Aim of the exercise
Range to reproduce from the entries below: the line with "Click the JFX-RCI indicator header text", the line with "The image size is (1568, 767).", and every line in between. Give them exactly and give nothing else.

Dataset content
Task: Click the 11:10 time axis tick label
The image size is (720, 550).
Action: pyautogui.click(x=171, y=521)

* * *

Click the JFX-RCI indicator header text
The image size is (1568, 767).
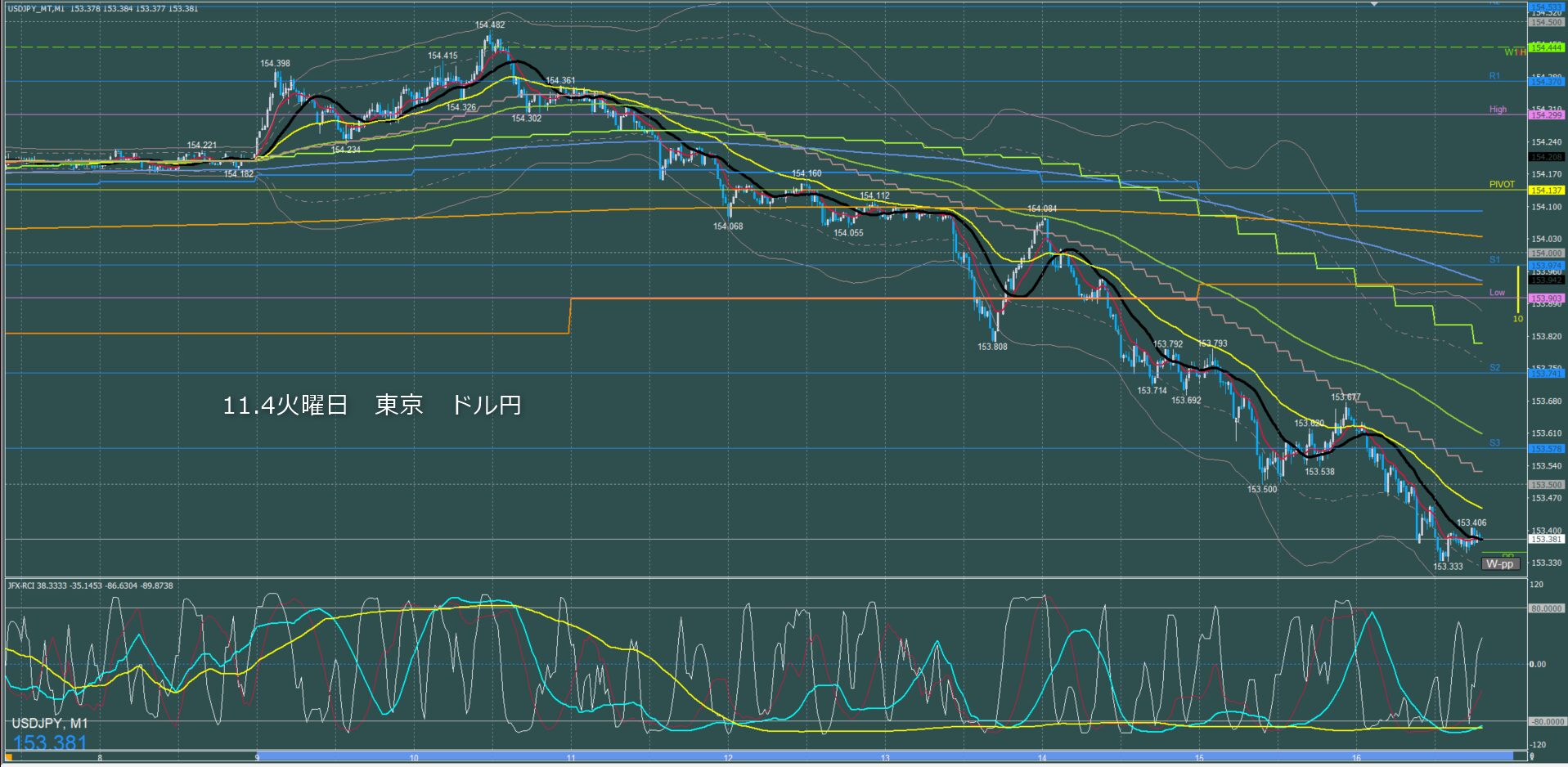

...

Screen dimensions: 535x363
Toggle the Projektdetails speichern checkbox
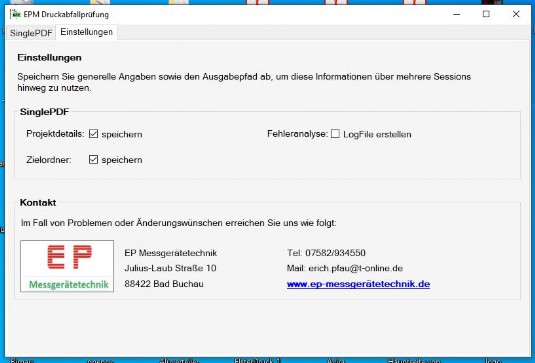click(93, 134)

Answer area
Click the JFX-RCI indicator header text
The image size is (1568, 767).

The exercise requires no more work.